Stored data
..............................

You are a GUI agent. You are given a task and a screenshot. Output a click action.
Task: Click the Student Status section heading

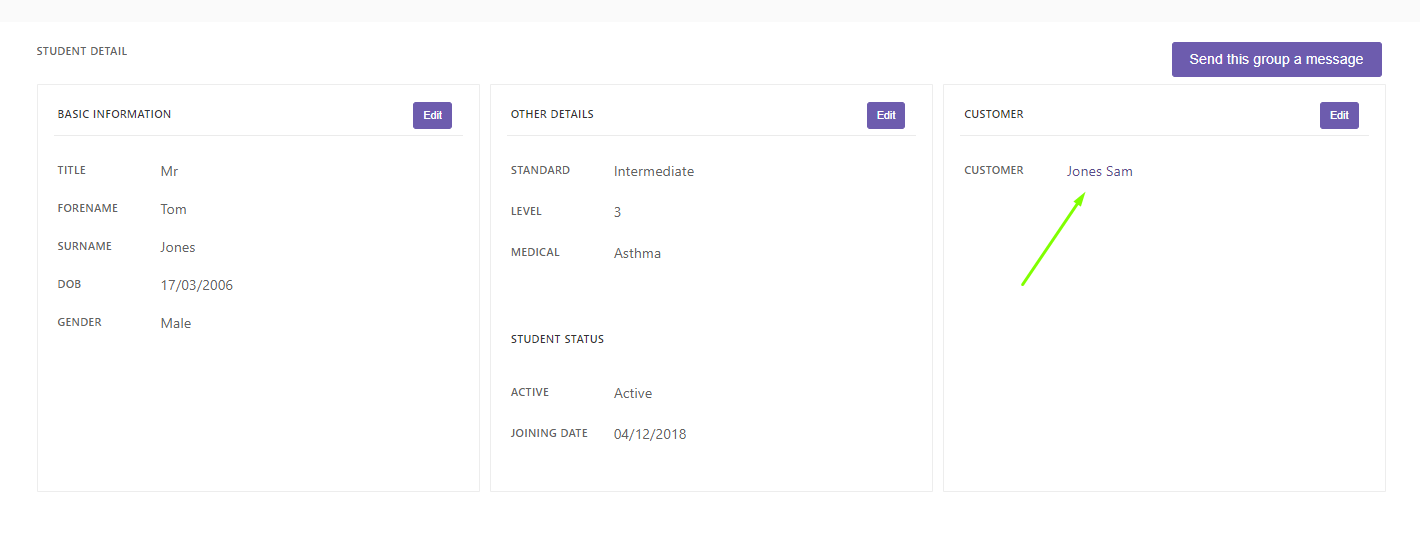[x=557, y=339]
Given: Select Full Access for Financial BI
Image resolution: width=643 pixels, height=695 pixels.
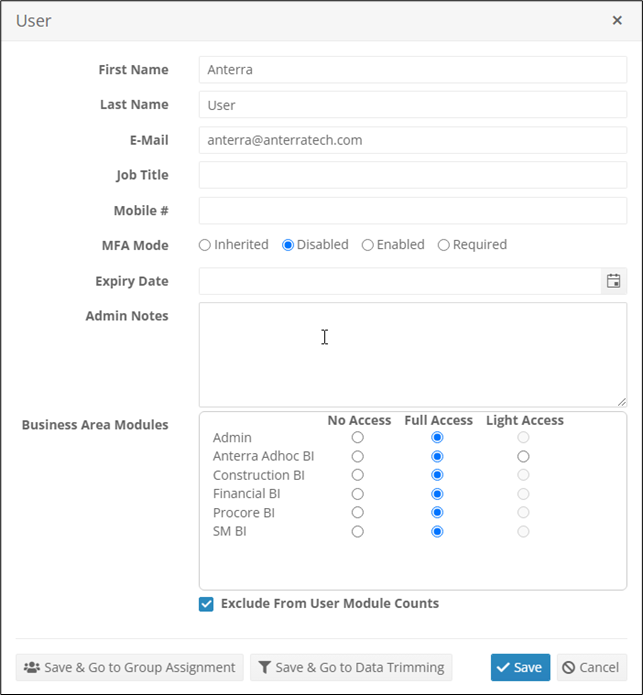Looking at the screenshot, I should click(437, 494).
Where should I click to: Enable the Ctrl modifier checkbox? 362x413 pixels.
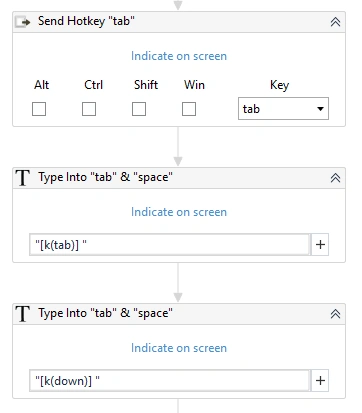[x=89, y=109]
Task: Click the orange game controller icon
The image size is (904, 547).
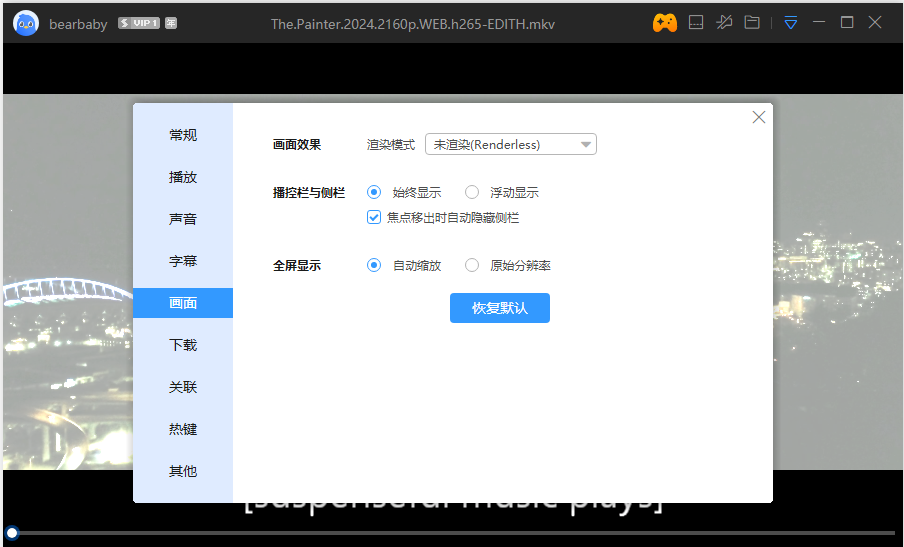Action: tap(665, 22)
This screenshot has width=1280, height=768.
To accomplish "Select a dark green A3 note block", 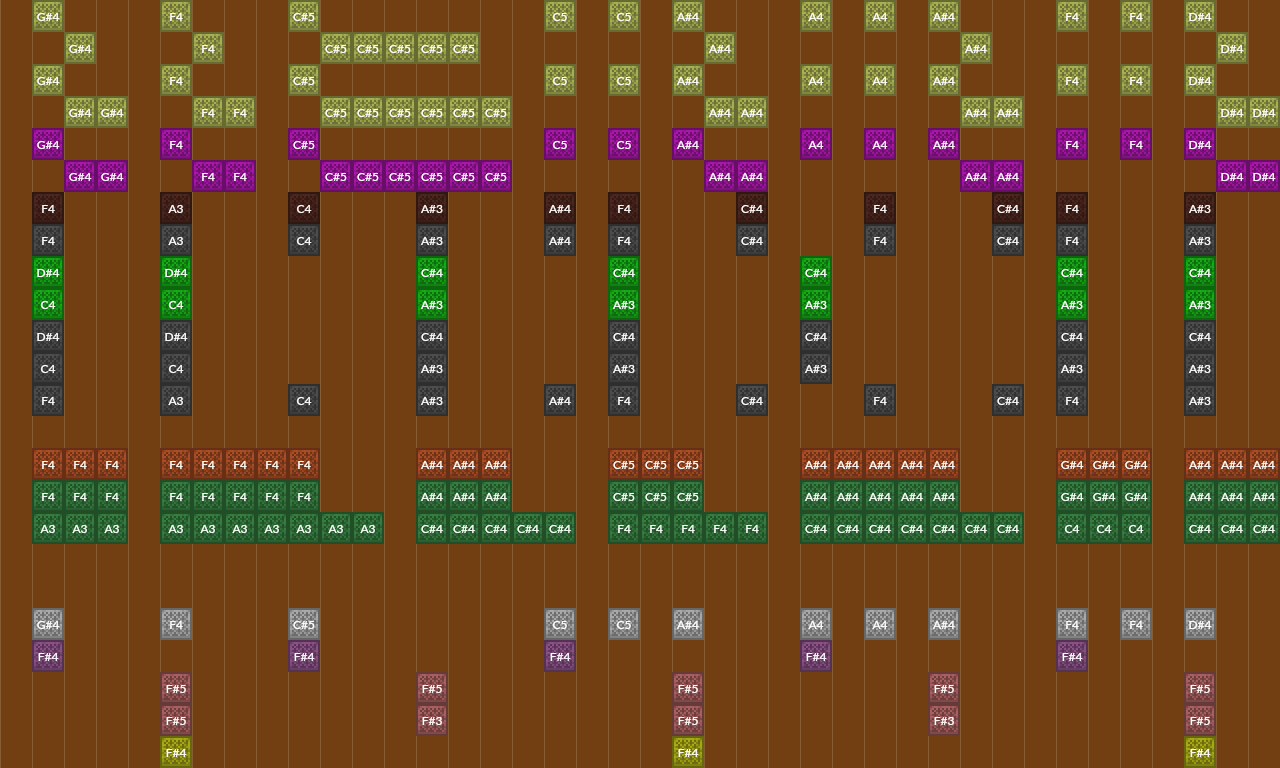I will tap(48, 528).
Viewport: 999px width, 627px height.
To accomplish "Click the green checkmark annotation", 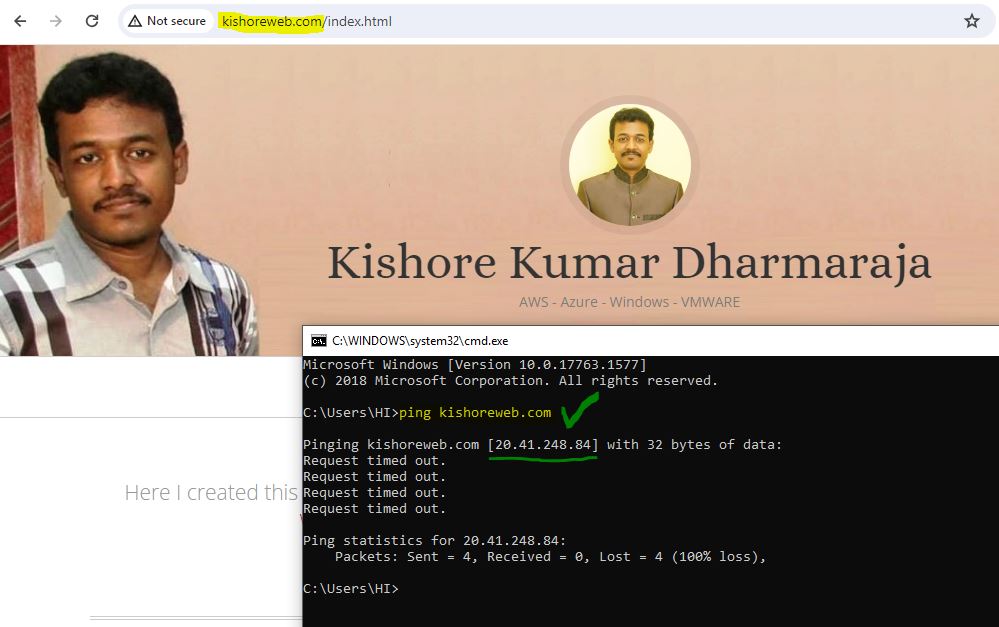I will tap(580, 409).
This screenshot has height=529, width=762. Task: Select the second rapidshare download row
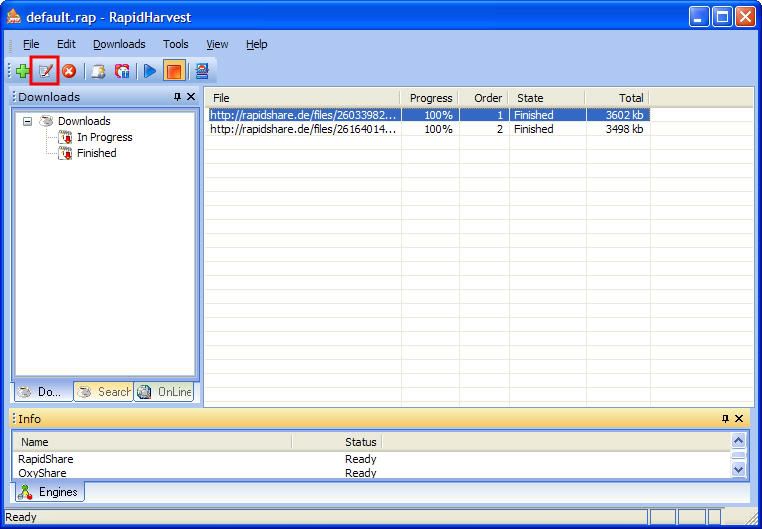(x=304, y=129)
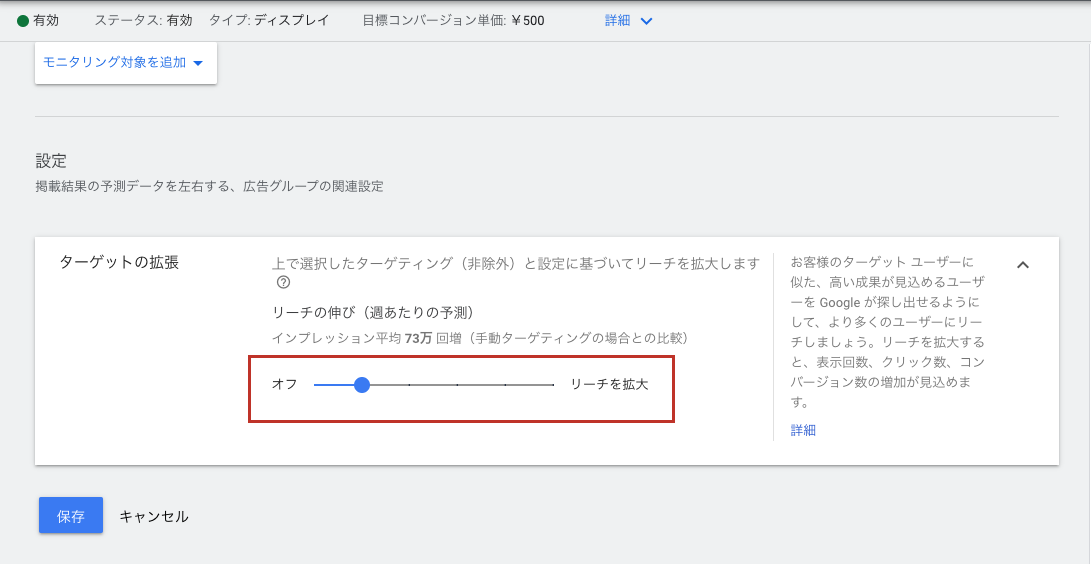Click the green 有効 status dot

[23, 20]
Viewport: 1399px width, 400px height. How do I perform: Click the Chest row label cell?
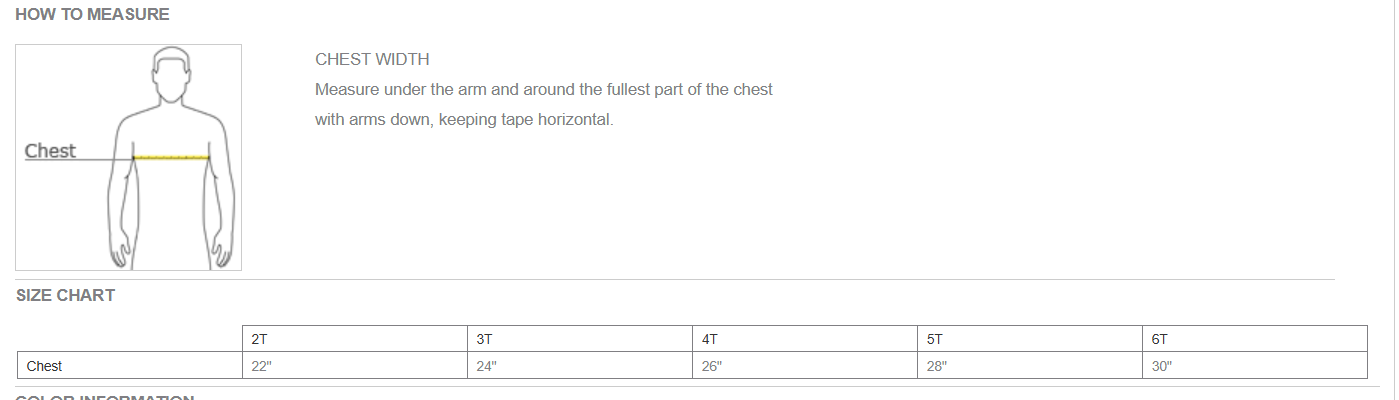tap(130, 366)
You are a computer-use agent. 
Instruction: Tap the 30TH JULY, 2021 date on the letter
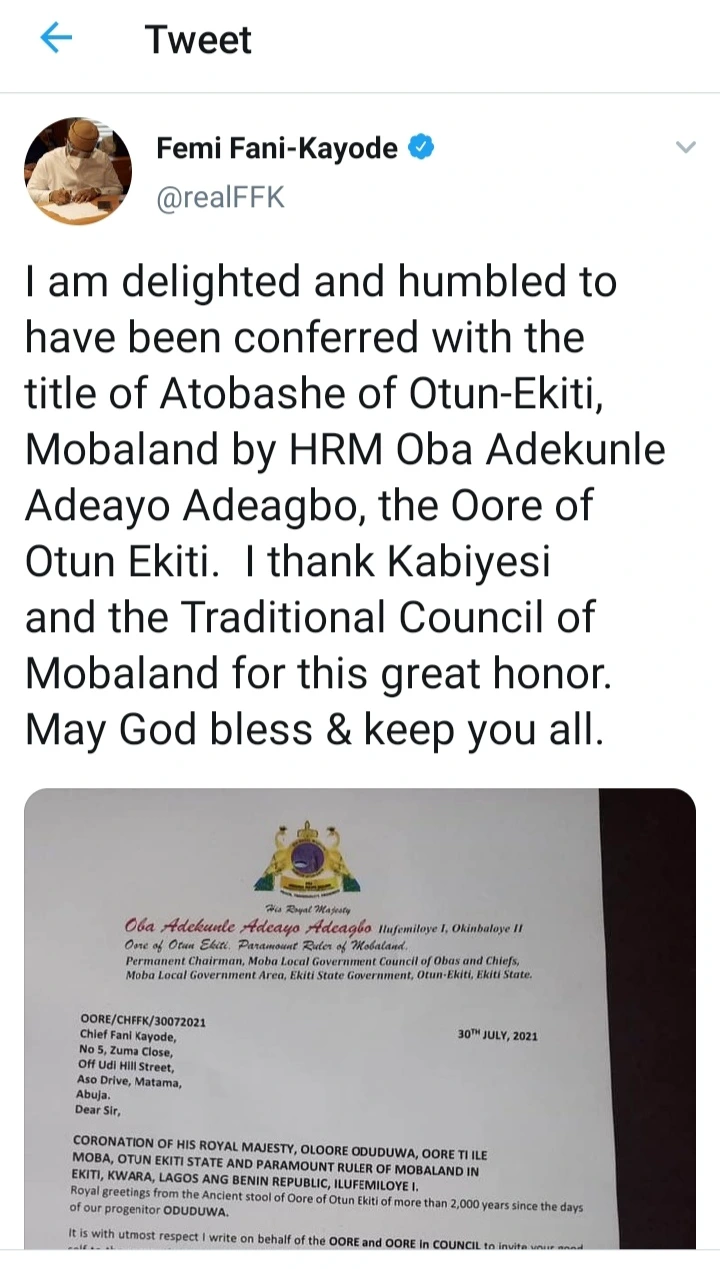pyautogui.click(x=497, y=1035)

..............................

**Task goal**.
Only lines that include "agent" belong in the answer; return them from the entries above.

**Solution for this task**.
You are a GUI agent. You are given a task and a screenshot. Output a click action.
You are a computer-use agent. 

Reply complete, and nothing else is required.